Le pot aux roses fera-t-il encore long feu après le rouleau compresseur du maire qui s’est enfermé sur un expatrié malien résident en France ? Notre “Français” de Montreuil, voulant investir dans son pays, a cru bon avant tout, de s’octroyer un lot à usage d’habitation. Malheureusement, il a mordu à l’appât du gain d’un maire qui n’était pas à son premier coup, en violation flagrante des règles de la décentralisation.

L’infortuné a obtenu une parcelle à usage d’habitation à Ngabakoro- Extension, contre le paiement d’une somme de 1 500 000 Fcfa, selon notre source, avec un permis d’occuper n° 1961, en date du 9 juillet 2007. Ce permis est signé du maire de Moribabougou (nous reproduisons en fac similé).

Mais, le nouveau propriétaire de la maison ayant pris connaissance des malversations qui sont de notoriété dans cette commune a entrepris de vérifier au peigne fin son cas personnel.

Une simple vérification au cercle de Kati dont relève les communes de Moribabougou et Ngabakoro a permis de découvrir la supercherie digne d’une cupidité sans vergogne, la zone en question ne relevant pas de la compétence du maire de Moribabpougou. Non seulement, le terrain a été attribué à l’insu du préfet de Kati qui n’a donc pas eu à le régulariser, mais aussi la parcelle appartient à quelqu’un d’autre.

Selon des sources proches de la population de Moribabougou, des conflits liés au foncier et impliquant le maire dans des cas de faux et usage de faux font légion et font partie du quotidien de cette commune. « Moribabougou abrite une poudrière qui risque d’exploser si rien n’est fait par les autorités administratives ».

Le préfet de Kati, le Gouverneur de Koulikoro et le ministre de l’Administration territoriale et des Collectivité locales sont donc suffisamment avertis sur la gravité de la situation qui couve une tension sociale.

Selon nos sources, il y a seulement une semaine, le chef de village de Moribabougou, Ntji Diarra, accusé de s’opposer aux pratiques du maire et d’être en complicité avec certains adversaires de celui-ci, a été la cible, la semaine dernière de certains jeunes armés de coupe-coupes.

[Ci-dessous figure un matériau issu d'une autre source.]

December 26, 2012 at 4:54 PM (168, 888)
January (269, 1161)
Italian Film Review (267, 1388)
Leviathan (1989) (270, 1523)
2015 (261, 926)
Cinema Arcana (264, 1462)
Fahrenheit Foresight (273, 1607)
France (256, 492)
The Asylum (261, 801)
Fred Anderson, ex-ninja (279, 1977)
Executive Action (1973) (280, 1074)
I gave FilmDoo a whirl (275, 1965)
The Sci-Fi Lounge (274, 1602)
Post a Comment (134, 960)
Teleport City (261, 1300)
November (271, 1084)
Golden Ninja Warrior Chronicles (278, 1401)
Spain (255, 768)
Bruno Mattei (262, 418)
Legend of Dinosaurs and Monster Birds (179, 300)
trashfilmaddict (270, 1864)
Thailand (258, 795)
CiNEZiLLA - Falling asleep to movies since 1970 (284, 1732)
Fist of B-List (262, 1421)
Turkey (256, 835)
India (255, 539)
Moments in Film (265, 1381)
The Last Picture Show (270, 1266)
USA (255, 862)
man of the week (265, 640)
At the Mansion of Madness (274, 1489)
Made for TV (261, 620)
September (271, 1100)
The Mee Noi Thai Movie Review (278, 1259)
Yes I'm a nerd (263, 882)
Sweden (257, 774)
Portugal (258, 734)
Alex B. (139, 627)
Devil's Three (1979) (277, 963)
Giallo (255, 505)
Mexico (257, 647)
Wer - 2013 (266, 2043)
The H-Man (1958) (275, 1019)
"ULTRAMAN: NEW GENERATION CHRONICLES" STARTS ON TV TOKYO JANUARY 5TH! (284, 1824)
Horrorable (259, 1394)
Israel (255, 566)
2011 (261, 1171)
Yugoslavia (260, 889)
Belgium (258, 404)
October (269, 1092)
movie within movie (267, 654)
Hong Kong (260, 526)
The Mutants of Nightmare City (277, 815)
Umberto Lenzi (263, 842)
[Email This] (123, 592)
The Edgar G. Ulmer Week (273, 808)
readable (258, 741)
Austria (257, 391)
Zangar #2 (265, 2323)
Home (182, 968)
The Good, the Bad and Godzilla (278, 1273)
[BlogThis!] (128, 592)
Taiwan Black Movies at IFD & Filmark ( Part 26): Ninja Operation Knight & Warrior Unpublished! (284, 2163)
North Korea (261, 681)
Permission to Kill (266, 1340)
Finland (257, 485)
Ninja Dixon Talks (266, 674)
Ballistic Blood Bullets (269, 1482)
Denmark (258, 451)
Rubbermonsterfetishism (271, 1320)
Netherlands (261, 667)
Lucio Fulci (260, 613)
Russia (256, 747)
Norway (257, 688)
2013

Il n’aurait eu son salut que grâce à ses propres enfants et sa femme qui ont dû opposer une résistance en prenant eux aussi des armes et en s’interposant. De telles situations peuvent sans doute dégénérer dans un bain de sang entre frères d’une même commune ou d’un même quartier.

Les reporters et ensuite le directeur de la radio de Moribabougou FM, Ibrahim Diallo, ont fait les frais : ils ont été copieusement molestés par les gorilles du maire. L’affaire est devant la brigade du Camp I et les responsables de cette radio sont déterminés à poursuivre les recours de droit.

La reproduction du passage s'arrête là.